Some of the other defendants, not previously connected with the company as stockholders, were led, as they state, to subscribe for said bonds on the supposition that the stock which was to be distributed with the bonds was or would be a part of the old stock, which existing stockholders, would surrender for their benefit. But no such representation was made by any agent or officer of the company. Mr. Handley, who was most active in procuring subscriptions for the bonds, appears to have acted in perfect good faith. His representations were to the effect that the company had concluded to bond its property for $50,000; that it had been ascertained that its coal would make coke; that, with the assurance of making coke, the property was first class; that under the charter it was allowed to increase its capital stock to $200,000; that $120,000 was already issued; that a resolution had been passed by stockholders to issue the remaining $80,000 of stock, a part of which would be given with the bonds; that the original $120,000 of stock would have no preference over the new, or increased $80,000; and that in his opinion, with proper management, the stock would be at or above par in two or three years. He believed, 535as did other stockholders, that the property of the company was then entirely adequate and sufficient for the payment of said bonds. The mines and property at the time were in good condition. The company had, in the summer of 1886, contracted with complainant Statz for machinery to crush and work the coal, so as to free it of sulphur to such an extent as to make it coke well. It had a guaranty that this machinery would sufficiently rid the coal of sulphur to enable the company to cement it into good coke. If this expectation of making coke, which was in process of trial at the time subscriptions were solicited, had been subsequently realized, the reasonable value of the company's property would have been from $200,000 to $300,000. Handley had this sort of confidence in the future of the company, which he honestly expressed, and the subscribers to the paper of December 30, 1886, were no doubt largely influenced, on taking said bonds, by the hopes and expectations, they entertained as to the future value of the stock of the company, which was to be distributed to them along with the bonds. The old stock of the company was at that time rated on the market at from 33 to 50 cents on the dollar.

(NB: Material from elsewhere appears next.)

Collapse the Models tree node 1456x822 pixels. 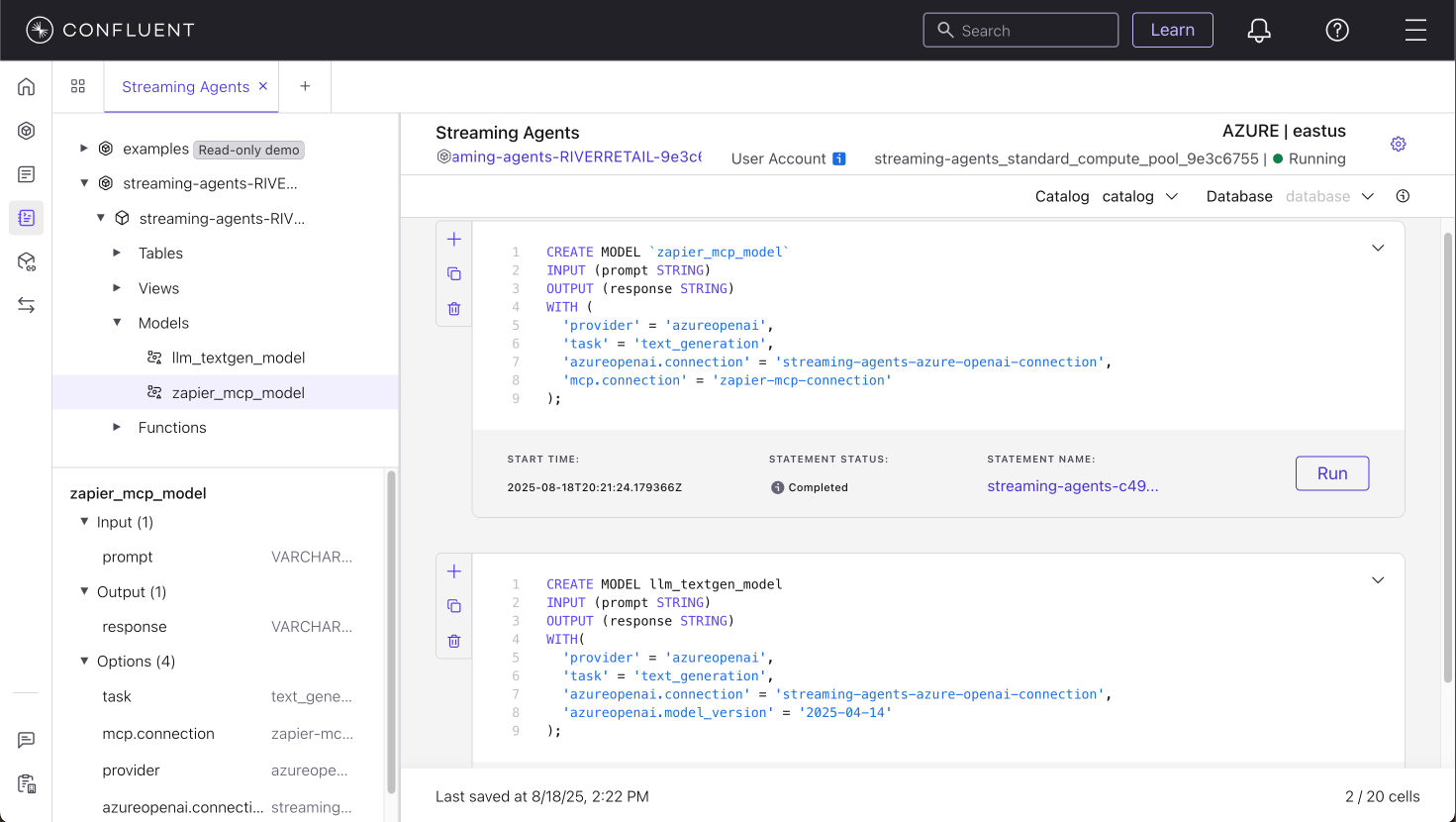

After paying for the bonds, there was issued to the several subscribers therefor, in January, 1887, equal amounts of the company's capital stock; the receipts for the certificates generally reciting that the stock was “issued with bonds for same amount as per agreement,” or “issued to go with $——bonds of company as per agreement of stockholders,” and upon the face of the certificate it was stated that the party named therein was entitled to so many shares “of the fully paid capital stock of Clifton Goal Co., which shares are transferable on the books of the company, either personally or by attorney, upon surrender of this certificate, free from all claims or demands on the part of the company.”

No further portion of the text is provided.